08.12.2006 tarihli ilk cevabımda Yargıtay 6. HD.si kararına dayalı olarak “ Önalım davasında davacının paydaşlığını yargılama süresince koruması gerektiğini, davacının davanın açılmasından sonra herhangi bir şekilde payını yitirirmesi halinde önalım hakkının da kaybedeceğinden davasının red edileceğini” yazmıştım.
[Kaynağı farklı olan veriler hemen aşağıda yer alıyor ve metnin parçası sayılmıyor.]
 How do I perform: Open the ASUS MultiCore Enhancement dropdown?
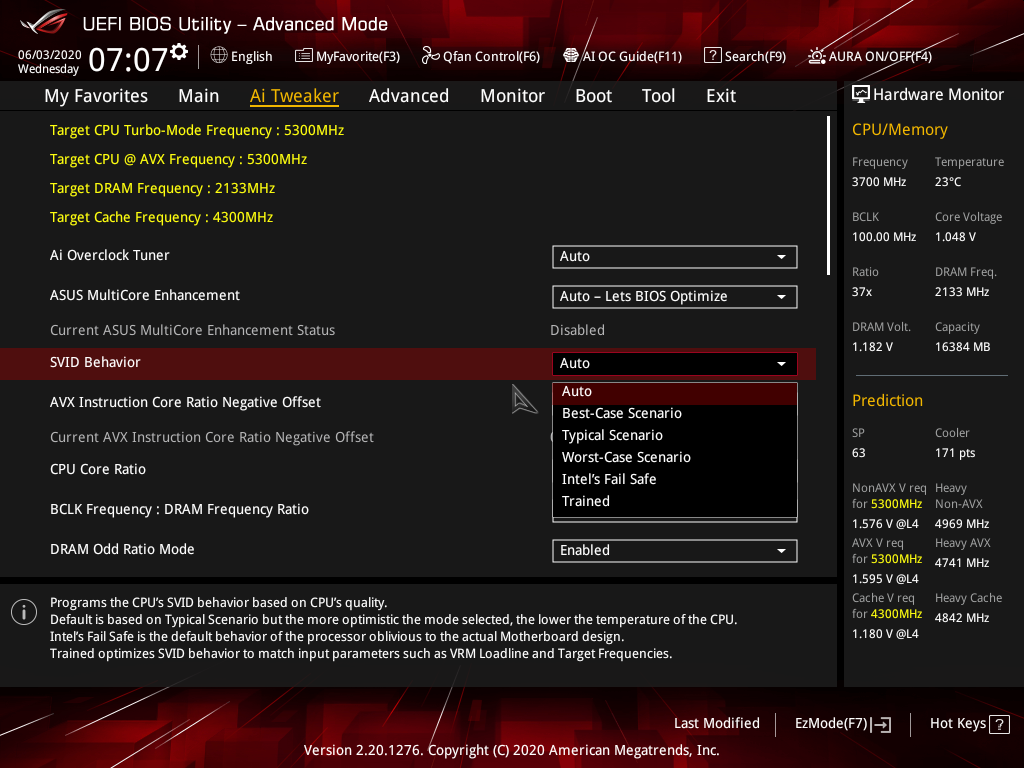pos(674,296)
Aradan geçen süreçte bugüne kadar vardığım bu sonuçta herhangi bir değişiklik oluşmamıştır. Yargıtay 6,14 ve 7 HD. ile HGK’nun çeşitli tarihlerde verilen kararlarında aynı hukuki ilke tekrarlanmıştır. Güncel olarak bu gibi davalara bakmakla görevlendirilen 7. HD sinin yakın tarihli aşağıdaki kararı yargıtay’ın sürekli uygulamasına örnek olarak gösterilebilir.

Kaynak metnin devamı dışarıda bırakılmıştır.